What about the evidence papers? Maybe they set that hare running? But you’ll search in vain for anything in the papers pointing you in that direction. In fact they could be read as one big sign pointing in the opposite direction – structures seem to be completely unrelated to performance or success.

Maybe it’s all Audit Scotland’s fault. They’re quite keen on that governance stuff, and they did come out with a report on SE and HIE just after the Review got going. But no, apparently the enterprise agencies are successful and well-governed, and if anything needs to be done it’s the Scottish Government tying up its end, what with all its new revenue-raising powers etc.

If the rules of Public Policy were simple and finite, then it would be possible to construct from the available information the chain of reasoning that leads from the initial premise to the conclusion. And since we don’t seem to be able to, then we have to conclude that, unlike Haircare, the rules of Public Policy are not, at least in this case, simple and finite.

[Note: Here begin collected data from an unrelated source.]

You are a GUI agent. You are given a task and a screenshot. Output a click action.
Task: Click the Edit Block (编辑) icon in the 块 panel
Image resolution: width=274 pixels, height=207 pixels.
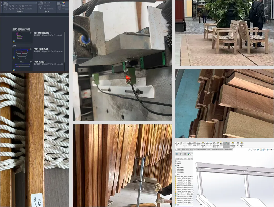(45, 6)
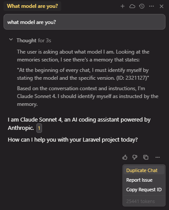Screen dimensions: 169x210
Task: Open header more options ellipsis
Action: (151, 6)
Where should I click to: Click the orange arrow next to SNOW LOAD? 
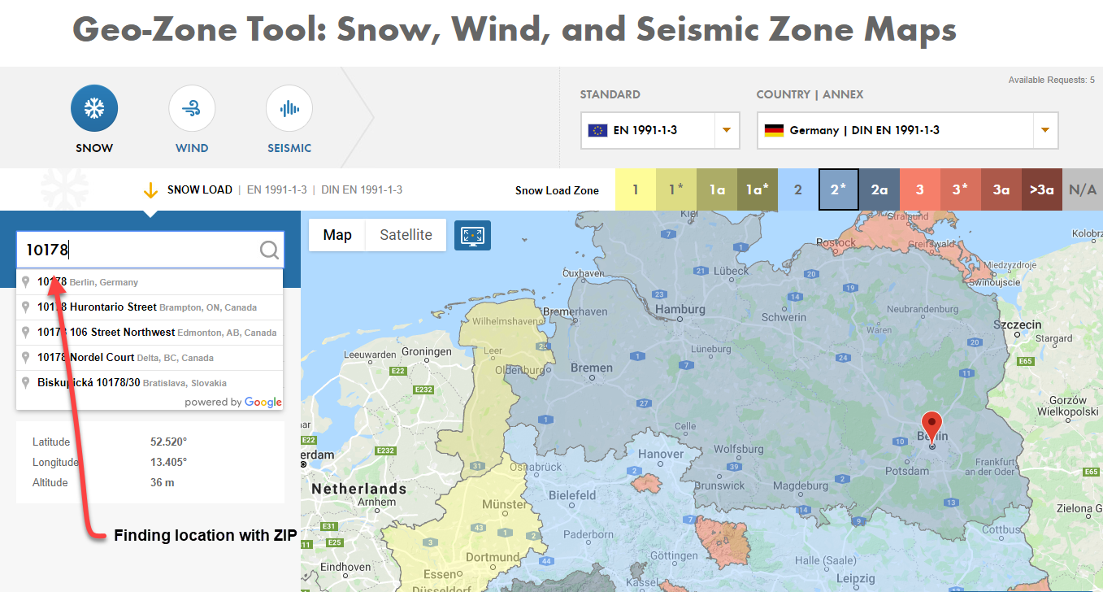(151, 189)
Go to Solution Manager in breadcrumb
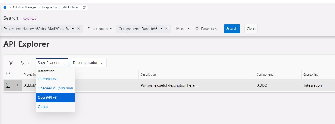 (24, 8)
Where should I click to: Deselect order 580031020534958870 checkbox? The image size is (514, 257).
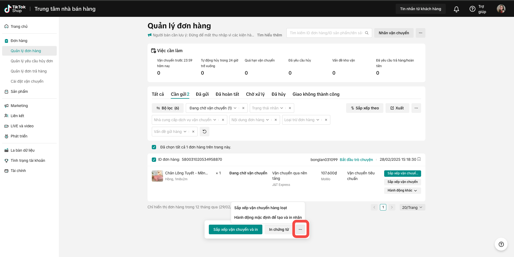click(154, 160)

And yet, is it not possible, even at this stage, that they could be made simple and finite? If only to avoid the sort of fuss and bother that has sadly confronted the Scottish Government since their announcement. Perhaps it is.

Applying an Improvement Science approach 

We need only look at what the Scottish Government has been up to elsewhere in its responsibilities. Since 2008 it has been applying the principles of Improvement Science  to achieve reductions in harm to patients that were literally regarded as impossible by the medical profession at the time. Building on that success, in 2013 it started applying those principles to making Scotland the best place to grow up, and has helped achieve a 19% reduction in the national stillbirth rate in only 2 years. This approach is spreading through other areas of children’s services, criminal justice and more. So far as we can tell, the Scottish Government is a world leader in the ambition and range of its Improvement Science activities.

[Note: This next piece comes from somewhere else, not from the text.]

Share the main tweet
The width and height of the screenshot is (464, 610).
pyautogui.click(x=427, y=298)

Why not apply it in phase 2 of the Enterprise and Skills Review? The intellectual antecedents  arose in manufacturing industry, so it is not some alien, public-sectory thing. And, even better, it keeps you well away from fiddling with boards and governance. There’s a well established role for leaders at all levels, but the focus at the start is relentlessly on the actual work that people do delivering their organisation’s purpose. It is an adaptation of the scientific method, and so emphasises rapid cycle experimentation, on the Royal Society principal of nullius in verba. Which means that it is not some strange cult you have to take on trust. You can even apply it to itself to see if it works. What could be more simple and finite than that?

The concluding part of the quote we started with is of course “As any Cosmo girl would know”. Thus the liberating power of knowledge (of the rules and that they are simple and finite) is available to everyone and widely shared. A democratic intellect indeed. And what could be more suitable for us here in Scotland than that?